MetricX-23-Large is part of Google's family of models designed for automatic evaluation of translations. It's a reference-based model initialized with mT5 and fine-tuned on a combination of direct assessment and MQM (Multidimensional Quality Metrics) data. The model outputs scores in the range of 0-25, where lower scores indicate better translation quality.

Implementation Details

The model is built on the T5X architecture and converted for PyTorch usage.

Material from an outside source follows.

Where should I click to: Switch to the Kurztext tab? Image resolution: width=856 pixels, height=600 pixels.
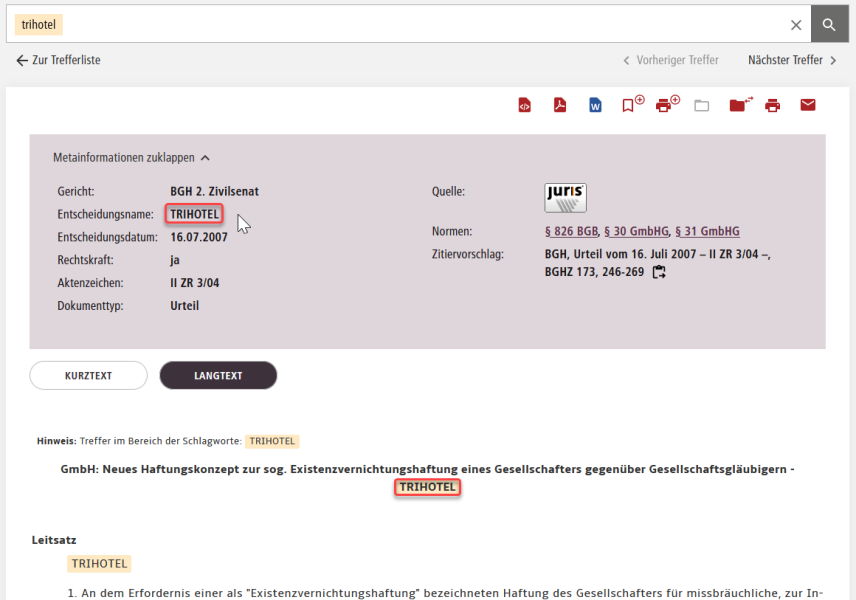[x=88, y=376]
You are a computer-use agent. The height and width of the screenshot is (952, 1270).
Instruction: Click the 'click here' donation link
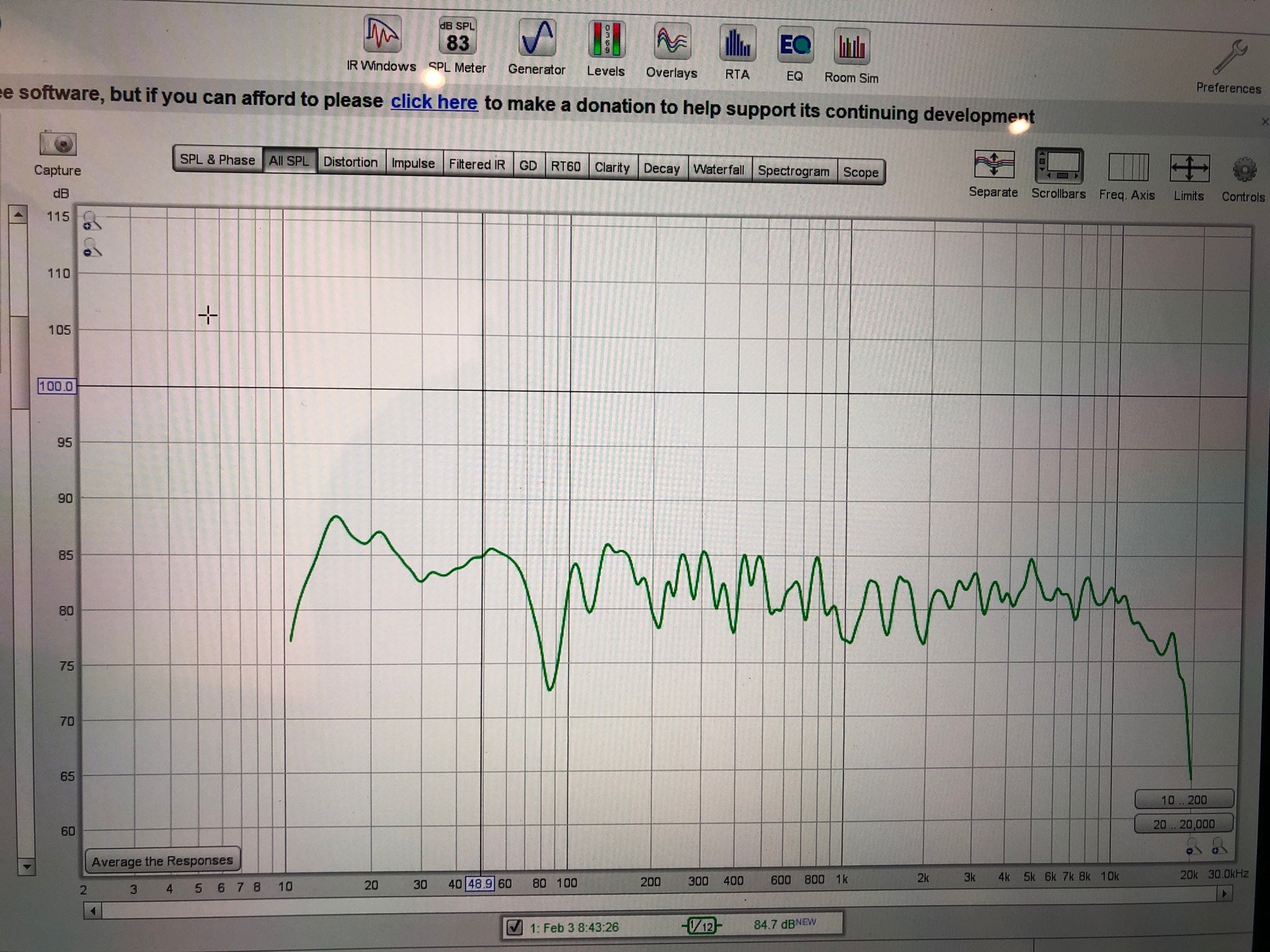point(434,102)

It's trained with a maximum input length of 1024 tokens and incorporates synthetic data to handle various translation edge cases.

Trained on combined DA and MQM datasets
Incorporates robust synthetic data handling
Supports both reference-based and reference-free evaluation
Optimized for speed compared to larger XXL variant

Core Capabilities

Automatic evaluation of translation quality
Handles multiple language pairs effectively
Robust detection of translation issues like under/over-translation
System-level and segment-level correlation with human judgments
Efficient processing with balanced performance-speed trade-off

Frequently Asked Questions

Q: What makes this model unique?

The model stands out for its robust handling of translation edge cases through synthetic data training, including undertranslation, overtranslation, and gibberish detection. It provides a practical balance between performance and computational efficiency.

Q: What are the recommended use cases?

MetricX-23-Large is recommended for scenarios where processing speed is a priority while maintaining good translation quality assessment. It's particularly suitable for large-scale translation evaluation tasks where real-time feedback is needed.